I'm going to shit on something weird... I can't wait
I wanna get so fucked up that I try to catch a coyote in a pillowcase, breakdance fight a lion, and send back some toast at Denny's when I see its slightly burnt.
i just was bootyclappin in front of homeless men in a back alley
At beerfest, hammered, going to try to not get naked in public but i cant make any promises
Damn you and your Monday night power hours.
Maybe it's the vicodin, but all I wanna do is hunt wild hogs.
I remember just enough about last night to wish I didn't remember anything.
Will do. If it all falls thru I'm just gonna set up a sprinkler in my back yard and run thru it while taking jello shots. Perfect alternative to my 29th bday.

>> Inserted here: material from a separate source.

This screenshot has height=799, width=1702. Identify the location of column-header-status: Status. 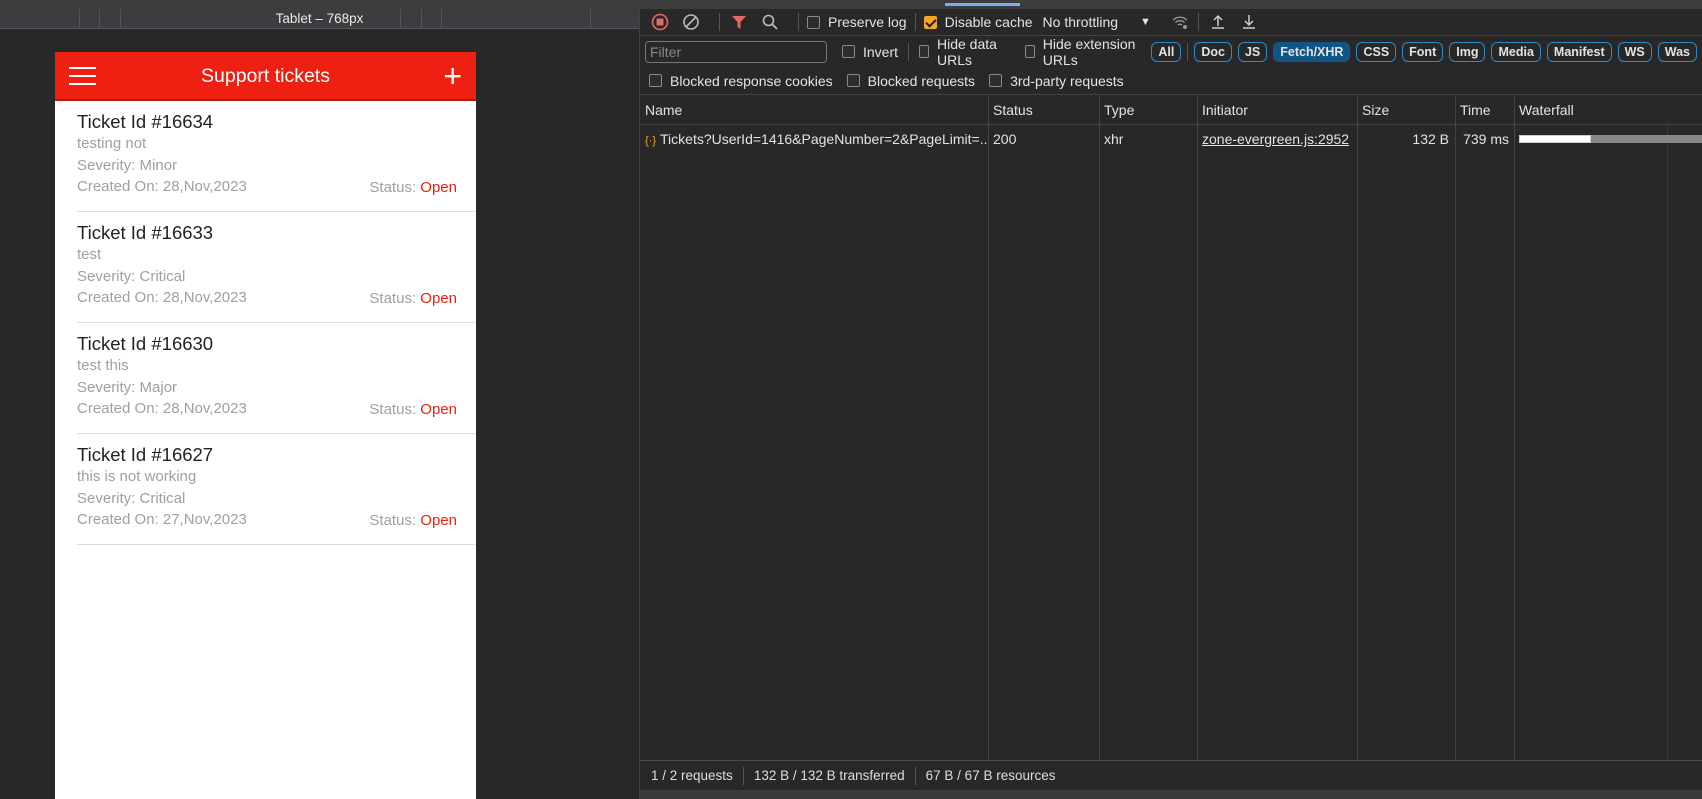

Well would you like to come over anyway? I will be wearing sweatpants and disappointment. Also, I have Jack Daniels and I've managed to get drunk in under half an hour. But my boobs look awesome.
I think anything that happens between 12 and 2 am is just sketchy enough to be a good idea.
I held the blackjack dealer's hand and told the old asian woman she was 'soft to the touch, but cold as ice"
I thought I was bad, the girl next to me on the bench was feeding a bush a hamburger and introduced me. Only at lollapalooza.
The exact people you expect to find at a bar at 2pm are here. Come visit. We'd really like the company.
And then I woke you by humping you to Lionel Ritchie.
He took off all my clothes, fingered me, than said "would you be more comfortable if I was naked too?"